This invention may be applied for performing a burst write of write data, and increases efficiency of data transfer to memory. A buffer memory device transfers data between processors and a main memory in response to a memory access request issued by each of the processors. The buffer memory device includes: buffer memories each of which holds write data corresponding to the write request issued by a corresponding processor; a memory access information obtaining unit which obtains memory access information indicating a type of the memory access request; a determining unit which determines whether or not the type indicated by the memory access information obtained by the memory access information obtaining unit meets a predetermined condition; and a control unit which drains, to the main memory, data held in one of the buffer memories which meets the predetermined condition, when determined that the predetermined condition is met.

Description

    CROSS REFERENCE TO RELATED APPLICATION
  • This is a continuation application of PCT application No. PCT/JP2009/004603 filed on Sep. 15, 2009, designating the United States of America.
  • BACKGROUND OF THE INVENTION
  • (1) Field of the Invention
  • The present invention relates to buffer memory devices, memory systems, and data transfer methods, and in particular, to a buffer memory device, a memory system, and a data transfer method which temporarily hold, in a buffer memory, data output from a processor and drain the data to a main memory.
  • (2) Description of the Related Art
  • In recent years, in order to accelerate memory access from a microprocessor to a main memory, small and fast cache memories are used which are, for example, Static Random Access Memory (SRAM). It is possible to accelerate memory access by, for example, providing a cache memory inside or near a microprocessor and storing, in the cache memory, part of the data held in the main memory.
  • There is a conventional technique where a cache memory includes a store buffer (STB) that is an example of a buffer memory for temporarily holding write data (see Japanese Patent Application Publication No. 2006-260159, hereinafter referred to as Patent Document 1).
  • FIG. 18 is a block diagram schematically illustrating a conventional memory system. The memory system shown in FIG. 18 includes a processor 310, a main memory 320, and a cache 330. The cache 330 includes an STB 331.
  • In the conventional memory system shown in FIG. 18, when performing write processing of write data to continuous addresses, the cache 330 merges write data sent from the processor 310 and temporarily holds the data in the STB 331. The cache 330 then performs a burst write of the held data into the main memory 320.
  • For example, it is assumed that the data bus width between the main memory 320 and the cache 330 is 128 bytes. Here, a description is given of the case where the processor 310 performs write processing of a plurality of pieces of 4-byte write data to continuous areas indicated by continuous addresses in the main memory 320. The cache 330 merges the respective 4-byte write data and holds the data in the STB 331. When the size of the data held in the STB 331 reaches 128 bytes, the cache 330 performs a burst write of the 128-byte data to the main memory 320.
  • In such a manner, in the conventional memory system, small-size write data is merged and temporarily held, and the large-size data obtained by the merge is burst written to the main memory. This allows efficient use of the data bus or the like, leading to increased efficiency of data transfer to memory.
  • SUMMARY OF THE INVENTION
  • However, the following problems exist in the conventional technique.

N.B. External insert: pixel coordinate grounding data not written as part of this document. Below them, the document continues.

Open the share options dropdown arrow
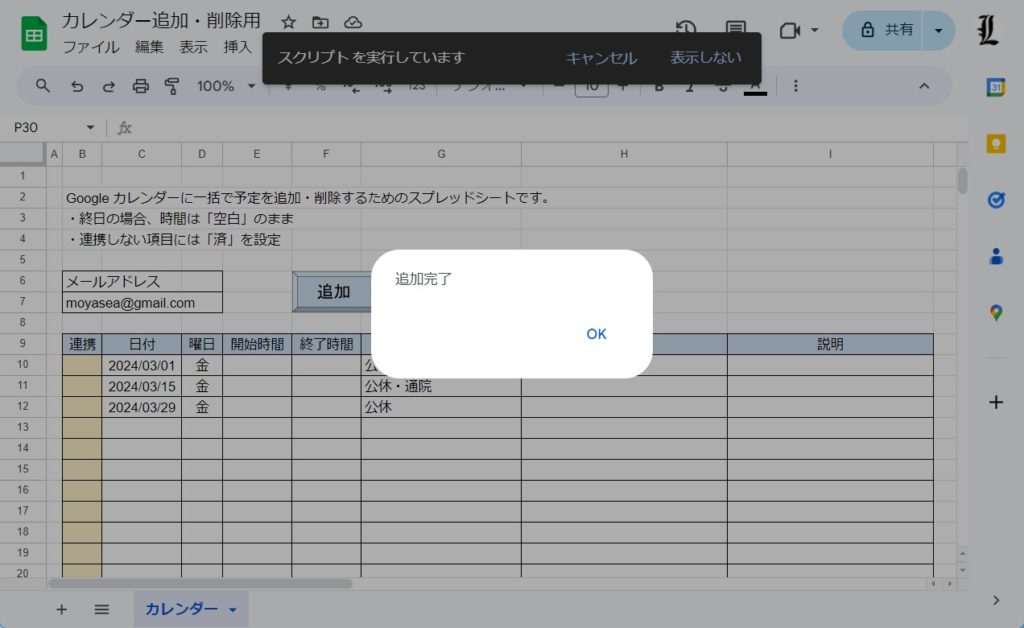This screenshot has height=628, width=1024. pos(938,30)
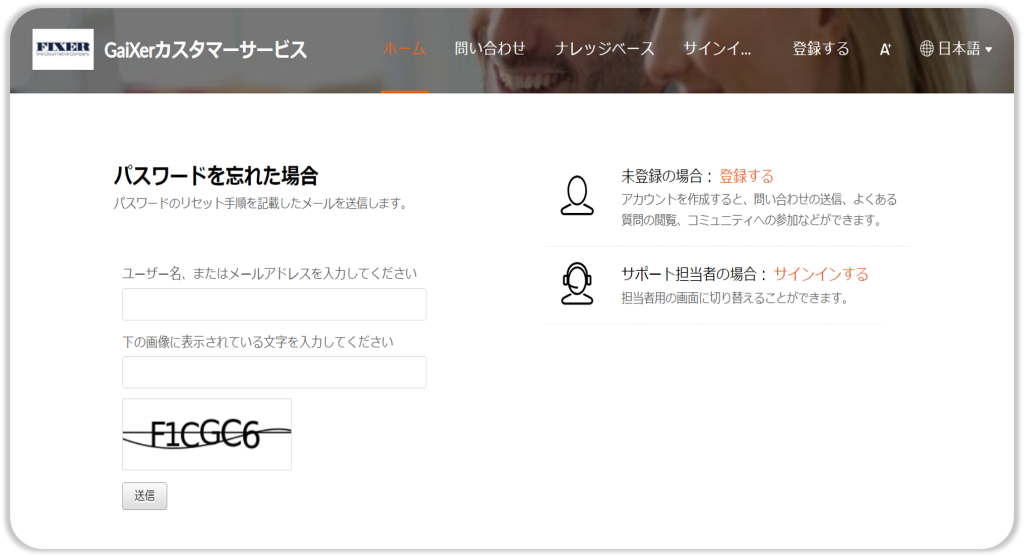Focus the username or email input field
The width and height of the screenshot is (1024, 557).
click(x=274, y=304)
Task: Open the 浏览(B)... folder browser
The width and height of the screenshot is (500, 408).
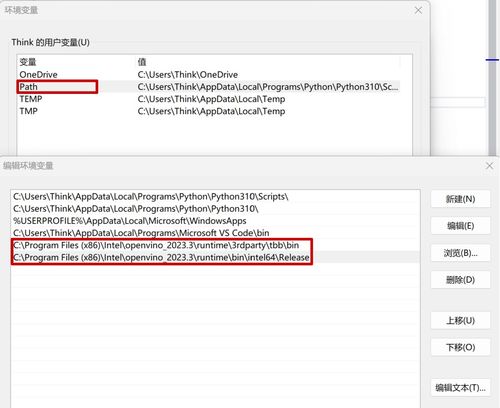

  • In the case where there are a plurality of masters which issue write requests, such as threads and processors, and write data from the masters are held to be merged. More specifically, in the case of multi-master, such as multi-thread and multi-processor, it is difficult to manage the master which issued the write request for write data held in the buffer memory. Furthermore, when the same thread is executed by different masters, data coherency cannot be maintained.
  • As described, the problem exists where the conventional memory system cannot be applied to the case where write data corresponding to write requests issued by a plurality of masters are merged and the merged write data is burst transferred.
  • The present invention has been conceived to solve the problem, and has an object to provide a buffer memory device, a memory system, and a data transfer method which can be applied to the case where a plurality of pieces of write data is burst written, and which increases efficiency of data transfer.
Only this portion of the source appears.